Tomás Sánchez. "Paisaje cubano con crucifixión" (detalle). |
Desde la cima de una cruz desnuda, un Cristo silencioso contempla la espesura infinita de la isla. Su cuerpo, vuelto hacia la tierra cubana, permanece oculto para el espectador: no vemos su rostro, no vemos su dolor, no accedemos a su mirada. Lo único que sabemos de él —más allá de la iconografía que lo identifica— es su gesto de entrega absoluta, de sacrificio sin gloria. Tomás Sánchez, en este poderoso detalle de Paisaje Cubano con Crucifixión (1989), invierte los signos tradicionales de la Pasión para hacernos reflexionar, con crudeza y poesía, sobre el sufrimiento de un país.Este Cristo no es el Cristo europeo que suele mirar al cielo. Este Cristo está clavado frente a un mar de palmas, a la vastedad de un verde que, lejos de ser promesa de paraíso, es espesura densa, selva sin caminos, patria atrapada en sí misma. Es un Cristo mestizo, tropical, que asume la geografía y el dolor insular. No está en el Gólgota, sino sobre una colina imaginaria desde donde se domina —y a la vez se es dominado por— el paisaje cubano. Un paisaje que en la obra de Tomás Sánchez suele estar cargado de espiritualidad, pero que aquí se torna ambivalente: es bello y sin embargo inhóspito; es vasto pero encerrado; es tierra prometida y tierra abandonada.

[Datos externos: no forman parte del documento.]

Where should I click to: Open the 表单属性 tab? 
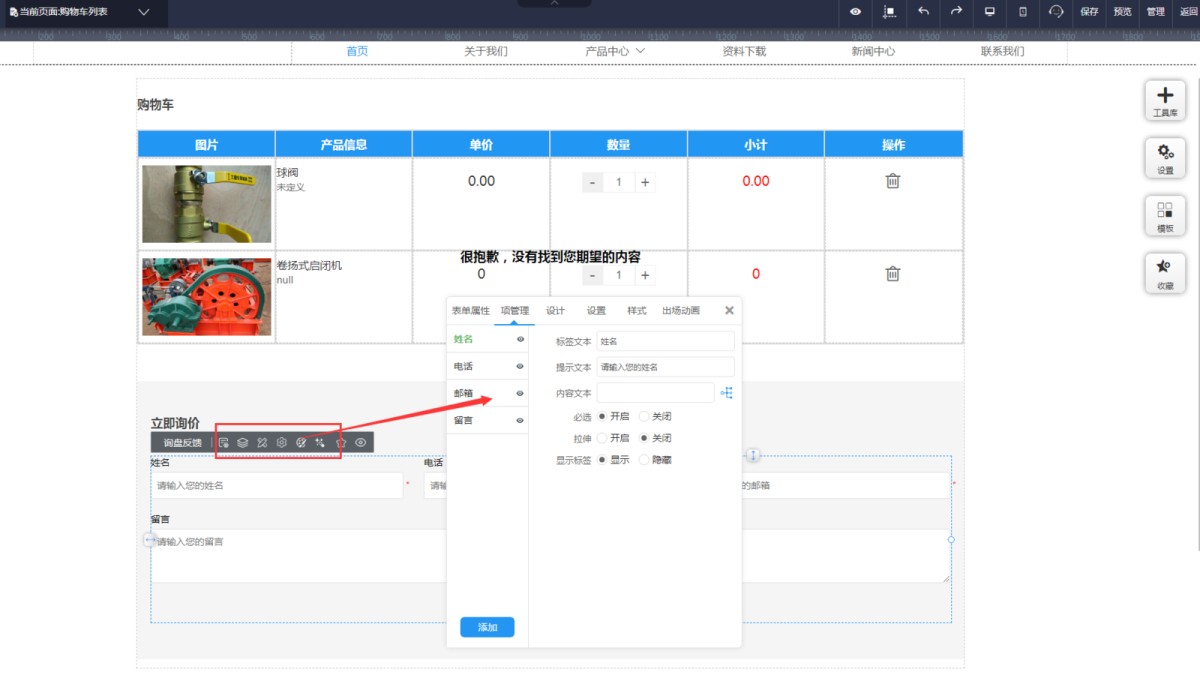(470, 311)
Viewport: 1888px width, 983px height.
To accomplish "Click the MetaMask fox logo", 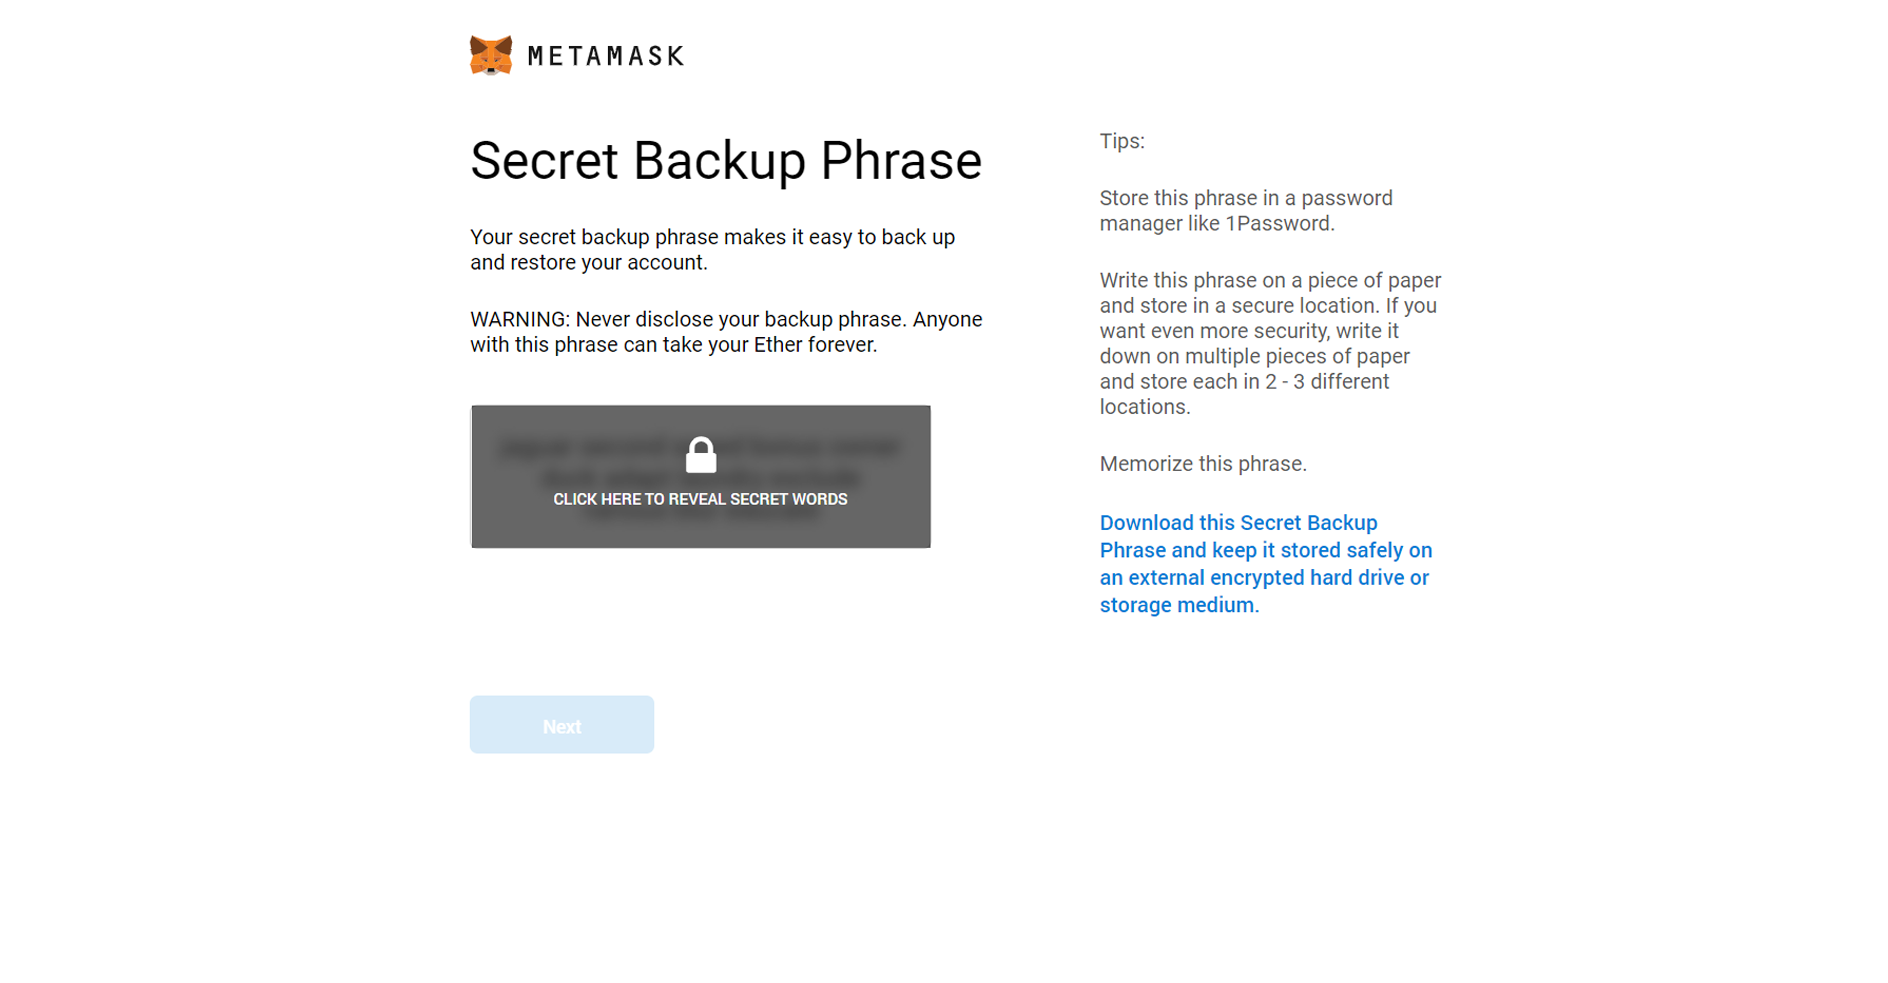I will [491, 55].

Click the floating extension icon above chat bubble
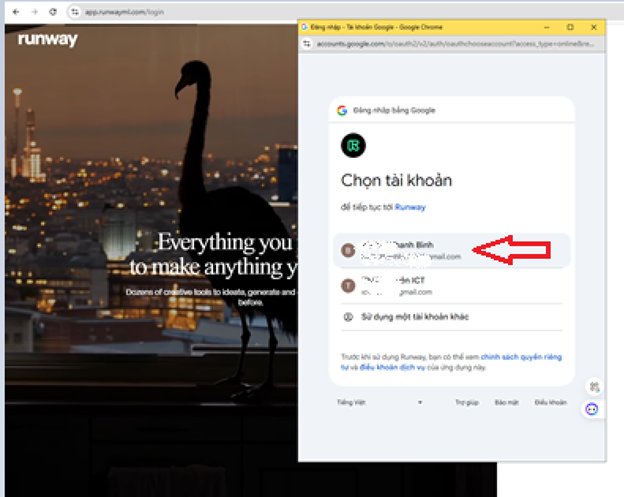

Tres planos se articulan en esta pintura: el primero es el nuestro, el de los espectadores que asistimos a una escena sin rostro, sin consuelo; el segundo es el de Cristo, cuya presencia se vuelve mediadora, testigo, mártir; y el tercero, el más lejano pero también el más íntimo, es el de la Cuba simbólica que se extiende frente a sus ojos. El hecho de que Cristo mire hacia Cuba —y no hacia nosotros— es una inversión radical del gesto cristiano tradicional. No ha venido a salvarnos a nosotros, sino a acompañar, a sufrir con la isla. No nos llama, no nos promete, no nos consuela. Está allí, clavado, contemplando el paisaje como si lo llorara. Como si él también, como tantos cubanos, hubiera perdido la fe.
Pero acaso en ese gesto también se encierre una forma de esperanza. Porque este Cristo no abandona. No huye. No vuelve la espalda a Cuba. La mira. La contempla. Y esa mirada —aunque esté cargada de silencio, aunque esté herida— es un acto de amor radical. Su cuerpo desnudo es también un cuerpo ofrecido, un cuerpo que no oculta nada, un cuerpo que se entrega a la historia, a la naturaleza, a la nación.
En este Viernes Santo, día de muerte y de espera, Paisaje Cubano con Crucifixión resuena con una fuerza renovada. La obra, pintada en 1989, en los albores del Período Especial, es aún hoy un espejo de la angustia colectiva, de la soledad de una patria que ha visto desmoronarse sus utopías. Pero también —en la persistencia de esa cruz, en la firmeza de esa figura erguida frente al dolor— hay una sugerencia: quizá mirar a Cuba, aunque duela, aunque crucifique, sea la única forma posible de redención.
Porque mientras haya quien mire, quien acompañe, quien no desvíe la vista, habrá todavía humanidad.